B.O.A.C.'s preliminary estimate is that the strike caused a loss of revenue of about £5 million and a loss of profits of £4 million. The loss of foreign exchange will have been of the same order and magnitude. I do not propose to publish a White Paper on the lines suggested.

Mr. Onslow

Is the Minister aware that many people feel that this trouble was not only very expensive but highly unnecessary, and that it was the product of an unfortunate breakdown in management-pilot relations over a considerable time? What action is he taking to ensure that it does not happen again? Would he, in particular, consider making available to the House some of the findings of Professor Woods?

Mr. Crosland

I do not want this afternoon to try to apportion blame between the two sides in the industry, but I do not agree with the hon. Member that, as we all know, we have had for some time labour relations in B.O.A.C. which have certainly not been satisfactory. I think that the most urgent job now is that an effort should be made by both sides—by both sides—to get these labour relations on a very much more satisfactory footing, and I have made quite clear to B.O.A.C. that this is my view. As to the question of Professor Woods' reports, I shall have to consider that, because they were reports made to my right hon. Friend the First Secretary.

Sir G. Nabarro

Would the right hon. Gentleman not agree that this air corporation is in an unique position among our nationalised industries, having to compete with very many foreign corporations of a similar character, and what has he now to tell the House about permanent reform of the consultative machinery among the highly paid executives and pilots of B.O.A.C. which would frustrate the possibility of another crisis of this kind, with heavy losses, from which he excluded the consequential losses?

Mr. Crosland

I certainly have the same objective in mind as the hon.
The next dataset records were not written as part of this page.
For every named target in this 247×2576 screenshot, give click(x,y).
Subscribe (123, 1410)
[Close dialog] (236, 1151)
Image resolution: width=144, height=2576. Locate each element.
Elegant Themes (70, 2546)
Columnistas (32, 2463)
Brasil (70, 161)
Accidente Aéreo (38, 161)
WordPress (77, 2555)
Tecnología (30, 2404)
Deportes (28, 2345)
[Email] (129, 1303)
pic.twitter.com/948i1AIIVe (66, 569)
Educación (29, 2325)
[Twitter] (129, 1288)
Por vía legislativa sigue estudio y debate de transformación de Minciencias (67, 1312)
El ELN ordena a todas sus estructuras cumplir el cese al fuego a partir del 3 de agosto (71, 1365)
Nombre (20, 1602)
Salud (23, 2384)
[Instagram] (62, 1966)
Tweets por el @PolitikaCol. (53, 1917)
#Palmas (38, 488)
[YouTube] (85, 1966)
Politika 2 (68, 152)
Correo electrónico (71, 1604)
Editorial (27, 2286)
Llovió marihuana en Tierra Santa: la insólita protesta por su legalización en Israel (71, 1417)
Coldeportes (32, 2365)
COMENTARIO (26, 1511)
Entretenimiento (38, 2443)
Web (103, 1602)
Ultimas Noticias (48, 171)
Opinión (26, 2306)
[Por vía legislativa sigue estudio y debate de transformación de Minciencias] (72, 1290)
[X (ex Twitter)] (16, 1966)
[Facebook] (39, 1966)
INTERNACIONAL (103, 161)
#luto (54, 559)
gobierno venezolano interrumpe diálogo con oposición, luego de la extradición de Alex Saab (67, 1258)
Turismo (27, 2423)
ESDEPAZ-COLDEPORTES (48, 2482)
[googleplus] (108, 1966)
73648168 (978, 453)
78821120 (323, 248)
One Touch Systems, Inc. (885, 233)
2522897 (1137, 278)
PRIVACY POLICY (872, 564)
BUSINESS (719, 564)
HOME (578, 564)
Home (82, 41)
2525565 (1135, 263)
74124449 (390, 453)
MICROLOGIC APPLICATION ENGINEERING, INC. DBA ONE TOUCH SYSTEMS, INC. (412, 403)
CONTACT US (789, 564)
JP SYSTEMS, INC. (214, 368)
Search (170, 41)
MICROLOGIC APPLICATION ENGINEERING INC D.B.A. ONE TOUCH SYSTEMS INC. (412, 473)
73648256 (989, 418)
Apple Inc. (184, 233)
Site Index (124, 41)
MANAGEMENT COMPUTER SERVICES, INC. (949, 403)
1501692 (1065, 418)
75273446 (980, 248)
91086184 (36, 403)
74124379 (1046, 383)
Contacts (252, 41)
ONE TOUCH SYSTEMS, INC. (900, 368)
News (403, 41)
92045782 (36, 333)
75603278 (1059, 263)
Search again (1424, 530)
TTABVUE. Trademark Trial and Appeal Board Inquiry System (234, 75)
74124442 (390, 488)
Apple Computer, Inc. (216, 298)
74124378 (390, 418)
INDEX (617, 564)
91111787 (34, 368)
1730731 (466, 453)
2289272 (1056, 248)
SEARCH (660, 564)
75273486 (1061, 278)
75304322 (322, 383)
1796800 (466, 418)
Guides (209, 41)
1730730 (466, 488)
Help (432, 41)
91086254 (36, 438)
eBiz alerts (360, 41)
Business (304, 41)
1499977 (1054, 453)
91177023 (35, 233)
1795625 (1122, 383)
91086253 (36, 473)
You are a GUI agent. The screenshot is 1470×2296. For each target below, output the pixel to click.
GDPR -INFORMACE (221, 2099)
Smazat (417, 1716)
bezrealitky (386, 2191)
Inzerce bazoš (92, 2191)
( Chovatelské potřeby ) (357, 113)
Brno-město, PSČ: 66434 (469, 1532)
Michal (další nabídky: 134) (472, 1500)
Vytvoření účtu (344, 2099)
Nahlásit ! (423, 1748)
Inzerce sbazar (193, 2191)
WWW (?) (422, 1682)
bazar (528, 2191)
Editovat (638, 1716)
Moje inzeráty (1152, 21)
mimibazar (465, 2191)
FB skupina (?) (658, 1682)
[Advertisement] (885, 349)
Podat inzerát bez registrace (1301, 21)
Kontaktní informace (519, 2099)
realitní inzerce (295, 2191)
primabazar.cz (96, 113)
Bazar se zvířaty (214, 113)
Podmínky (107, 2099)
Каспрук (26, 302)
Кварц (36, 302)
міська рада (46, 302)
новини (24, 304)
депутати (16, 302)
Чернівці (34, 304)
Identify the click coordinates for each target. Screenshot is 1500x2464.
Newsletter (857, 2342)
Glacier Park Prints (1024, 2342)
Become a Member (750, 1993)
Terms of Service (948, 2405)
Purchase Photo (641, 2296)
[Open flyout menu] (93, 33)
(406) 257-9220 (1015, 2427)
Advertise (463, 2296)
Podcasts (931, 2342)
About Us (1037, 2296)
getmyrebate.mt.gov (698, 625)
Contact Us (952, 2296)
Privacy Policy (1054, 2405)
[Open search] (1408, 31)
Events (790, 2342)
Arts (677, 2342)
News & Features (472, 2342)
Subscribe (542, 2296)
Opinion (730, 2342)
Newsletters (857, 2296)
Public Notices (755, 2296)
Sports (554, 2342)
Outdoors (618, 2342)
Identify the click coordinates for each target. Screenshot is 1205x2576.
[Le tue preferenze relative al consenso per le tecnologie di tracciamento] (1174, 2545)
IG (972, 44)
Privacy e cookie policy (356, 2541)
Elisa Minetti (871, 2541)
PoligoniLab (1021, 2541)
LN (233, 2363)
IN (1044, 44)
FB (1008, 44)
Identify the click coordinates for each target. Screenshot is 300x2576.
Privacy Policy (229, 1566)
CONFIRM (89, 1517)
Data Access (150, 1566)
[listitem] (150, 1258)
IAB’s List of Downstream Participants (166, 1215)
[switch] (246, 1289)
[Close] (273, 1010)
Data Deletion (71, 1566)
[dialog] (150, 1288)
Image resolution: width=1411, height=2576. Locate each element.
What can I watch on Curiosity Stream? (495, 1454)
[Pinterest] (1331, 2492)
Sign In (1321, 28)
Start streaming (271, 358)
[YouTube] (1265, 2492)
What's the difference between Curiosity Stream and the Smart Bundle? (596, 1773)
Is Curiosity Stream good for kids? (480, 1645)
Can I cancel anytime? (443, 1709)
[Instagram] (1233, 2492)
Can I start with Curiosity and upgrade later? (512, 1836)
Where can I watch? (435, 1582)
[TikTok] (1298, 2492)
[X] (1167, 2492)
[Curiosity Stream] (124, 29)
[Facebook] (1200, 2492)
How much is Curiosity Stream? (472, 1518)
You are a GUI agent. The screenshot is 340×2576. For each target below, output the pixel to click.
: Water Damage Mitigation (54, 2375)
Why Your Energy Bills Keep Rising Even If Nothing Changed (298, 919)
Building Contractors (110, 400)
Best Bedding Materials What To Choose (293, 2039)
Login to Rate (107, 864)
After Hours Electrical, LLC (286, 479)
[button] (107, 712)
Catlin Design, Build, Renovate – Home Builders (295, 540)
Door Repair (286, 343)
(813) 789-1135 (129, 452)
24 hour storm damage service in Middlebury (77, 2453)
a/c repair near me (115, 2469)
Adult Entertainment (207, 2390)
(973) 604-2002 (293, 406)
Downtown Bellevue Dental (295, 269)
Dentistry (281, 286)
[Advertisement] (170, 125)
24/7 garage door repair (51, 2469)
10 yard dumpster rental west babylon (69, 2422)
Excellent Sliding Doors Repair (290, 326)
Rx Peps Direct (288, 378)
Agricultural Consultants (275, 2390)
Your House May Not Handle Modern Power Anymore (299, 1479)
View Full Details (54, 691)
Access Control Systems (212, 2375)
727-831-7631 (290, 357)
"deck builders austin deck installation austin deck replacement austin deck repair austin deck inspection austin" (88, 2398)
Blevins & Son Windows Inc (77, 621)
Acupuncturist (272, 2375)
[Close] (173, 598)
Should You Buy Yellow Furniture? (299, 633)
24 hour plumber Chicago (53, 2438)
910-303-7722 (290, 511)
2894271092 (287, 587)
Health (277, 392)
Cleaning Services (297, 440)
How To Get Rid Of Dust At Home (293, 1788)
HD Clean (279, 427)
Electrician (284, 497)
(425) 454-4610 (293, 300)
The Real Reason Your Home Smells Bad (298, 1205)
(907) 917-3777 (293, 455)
Gentleman does, but it is not my province as a Minister to get too involved in the detail of industrial relations in a nationalised corporation, although I think the machinery, as well as the attitude, does need improving. But I am bound to leave that to the responsibility of the management of the Corporation.

Mr. Rankin

Would my right hon. Friend agree that usually it takes two to make a quarrel?

Mr. Crosland

Well, I have already said in reply to an earlier question that I thought that there were, clearly, faults on both sides. What there is no point in doing is trying to apportion blame precisely between the two sides; the thing is not now to rake over the past but to try to make sure that it does not happen again.

Sir A. V. Harvey

Is the right hon. Gentleman aware that most international airlines have a senior captain on their board or on the management? This has not happened in B.O.A.C., with a consequential rift between management and the 1,200 aircrew. Would it not be logical to find a suitable man out of those 1,200 to fill this senior appointment, bridge the gap, and bring about better relations?

Mr. Crosland

I take note of the point the hon. Gentleman raises but I do not propose to interfere to that degree of detail in the management of B.O.A.C.